The information was obtained from an open access database published by the Ministry of Health of Mexico, which started registering cases in April 2020 with the first case of COVID-19 in the country. This site was launched as an integrated national surveillance system to collect information on all individuals with COVID-19 throughout the country. Each state is responsible for monitoring cases and reporting to the Federal Ministry of Health. Thus, the Ministry of Health gathers all the data through the National Epidemiological Surveillance System published by the General Direction of Epidemiology on a daily basis. These data set includes data on COVID-19 patients who were voluntarily tested for SARS-CoV-2, in both, public and private institutions (laboratories, primary care and hospitals). According to this criterion, the database records confirmed, negative, and suspected cases from different age groups, gender, ethnicity, native-born or migrant, and associated factors or diseases [65].
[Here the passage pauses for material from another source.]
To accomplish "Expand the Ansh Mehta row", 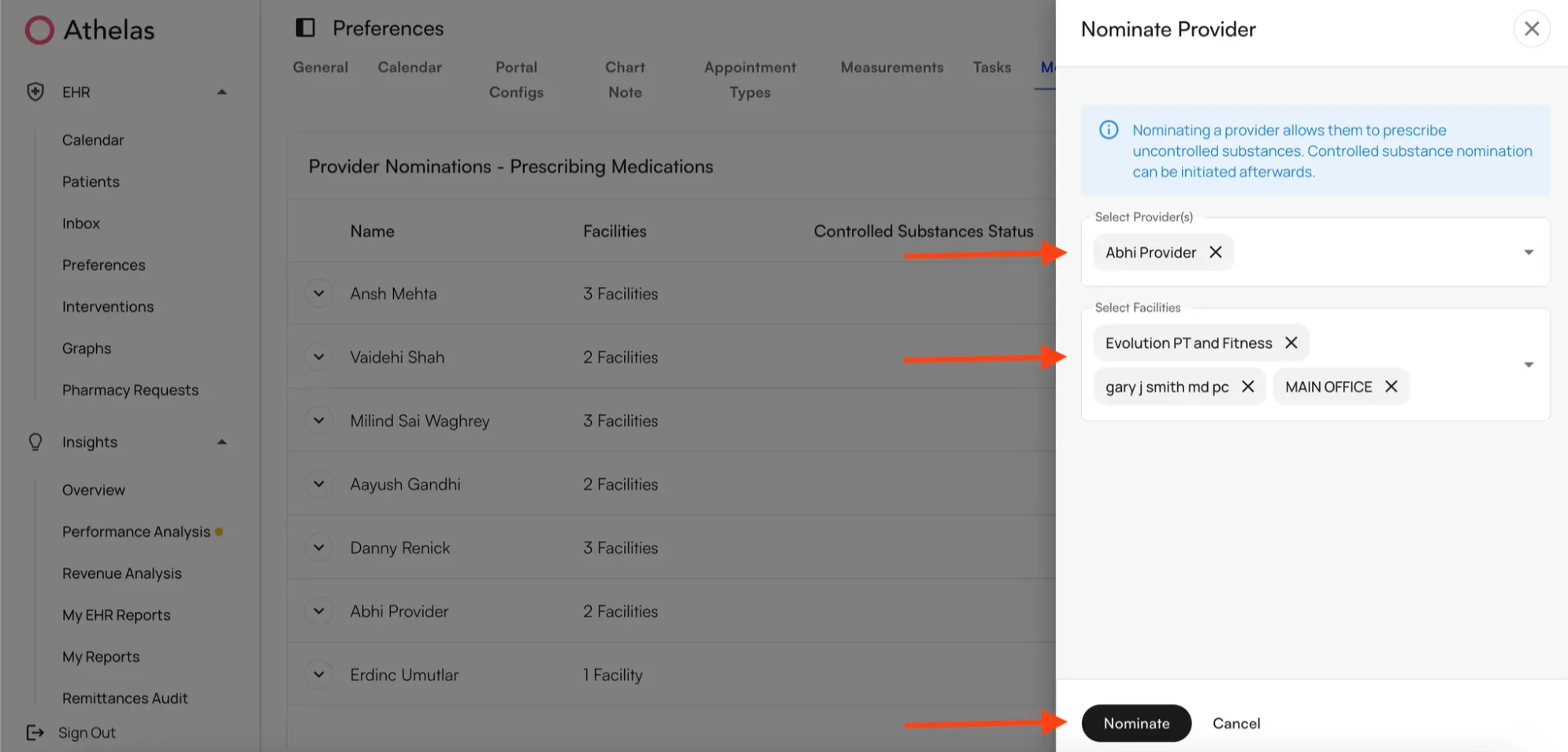I will 319,294.
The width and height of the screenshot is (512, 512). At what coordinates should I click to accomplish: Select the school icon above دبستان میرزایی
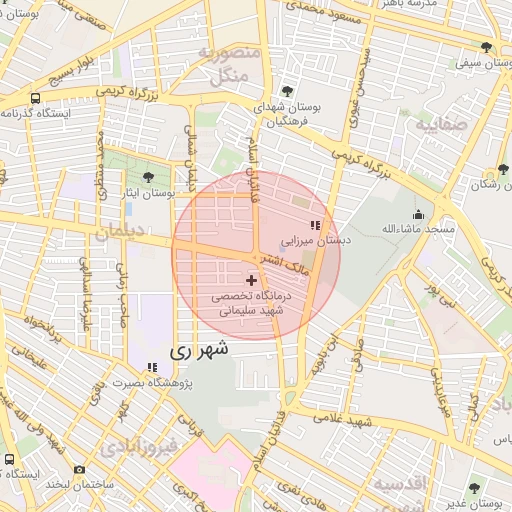pyautogui.click(x=315, y=226)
Until August 2021, 11,524 migrants were registered in the database, of which 8420 were negative cases, 875 suspected cases for which a final diagnosis was not obtained, and 2229 tested positive for COVID-19. We built our database from these numbers. In addition, considering 4.6% of the observations had missing values in three or more variables (that were not imputed) and these cases were excluded from the study; we decided to use the cases that had complete information in all the variables considered by the study; the database consisted of a final sample of 2126 migrant cases confirmed with COVID-19.

Measure

The variables used in the study are found in Table 1. The death of the migrant by COVID-19 is determined by the Ministry of Health as part of the follow-up of deaths subject to epidemiological surveillance that is carried out on an ongoing basis [38].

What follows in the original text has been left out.